SOURCE EXTRACT:
========================================================================

[Numpy-discussion] nanargmax failure case (was: Re: [SciPy-Dev] 1.8.0rc1)

Tue Oct 1 12:33:58 EDT 2013

On Tue, Oct 1, 2013 at 10:19 AM, <josef.pktd at gmail.com> wrote:

> On Tue, Oct 1, 2013 at 10:47 AM, Nathaniel Smith <njs at pobox.com> wrote:
> > On Tue, Oct 1, 2013 at 3:20 PM, Charles R Harris
> > <charlesr.harris at gmail.com> wrote:
> >>
> >>
> >>
> >> On Tue, Oct 1, 2013 at 8:12 AM, Nathaniel Smith <njs at pobox.com> wrote:
> >>>
> >>> [switching subject to break out from the giant 1.8.0rc1 thread]
> >>>
> >>> On Tue, Oct 1, 2013 at 2:52 PM, Charles R Harris
> >>> <charlesr.harris at gmail.com> wrote:
> >>> >
> >>> >
> >>> >
> >>> > On Tue, Oct 1, 2013 at 7:25 AM, Nathaniel Smith <njs at pobox.com>
> wrote:
> >>> >>
> >>> >> On Tue, Oct 1, 2013 at 1:56 PM, Charles R Harris
> >>> >> <charlesr.harris at gmail.com> wrote:
> >>> >> > On Tue, Oct 1, 2013 at 4:43 AM, Nathaniel Smith <njs at pobox.com>
> >>> >> > wrote:
> >>> >> >>
> >>> >> >> On Mon, Sep 30, 2013 at 10:51 PM, Christoph Gohlke <
> cgohlke at uci.edu>
> >>> >> >> wrote:
> >>> >> >> > 2) Bottleneck 0.7.0
> >>> >> >> >
> >>> >> >> >
> >>> >> >> >
> >>> >> >> >
> https://github.com/kwgoodman/bottleneck/issues/71#issuecomment-25331701
> >>> >> >>
> >>> >> >> I can't tell if these are real bugs in numpy, or tests checking
> that
> >>> >> >> bottleneck is bug-for-bug compatible with old numpy and we just
> >>> >> >> fixed
> >>> >> >> some bugs, or what. It's clearly something to do with the
> >>> >> >> nanarg{max,min} rewrite -- @charris, do you know what's going on
> >>> >> >> here?

========================================================================

DATA SUPPLIED:
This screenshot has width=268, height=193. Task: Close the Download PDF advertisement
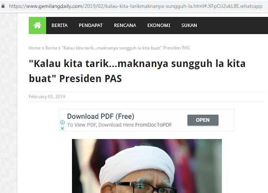62,129
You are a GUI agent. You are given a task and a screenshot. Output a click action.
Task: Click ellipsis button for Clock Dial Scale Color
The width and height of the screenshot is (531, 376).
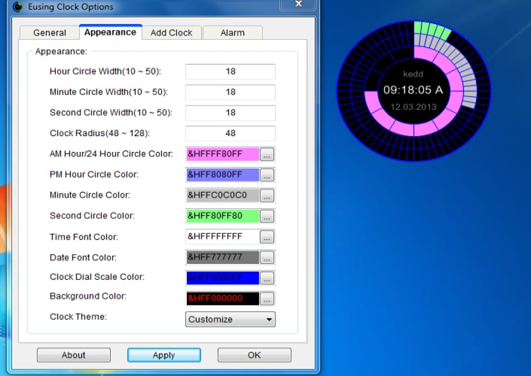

========================================================================

WHAT YOU NEED TO DO:
- a) In the nanargmax thread, why does the subject line change from the 1.8.0rc1 release discussion?
- b) Retype the listing that follows the nanargmax thread word for word, leaving out the pictures.

FULL SOLUTIONS:
- a) The subject was switched to break out of the giant 1.8.0rc1 thread, so the nanargmax failure case could be discussed separately.

- b)
This screenshot has width=268, height=193. Task: Close the Download PDF advertisement
62,129
You are a GUI agent. You are given a task and a screenshot. Output a click action.
Task: Click ellipsis button for Clock Dial Scale Color
The width and height of the screenshot is (531, 376).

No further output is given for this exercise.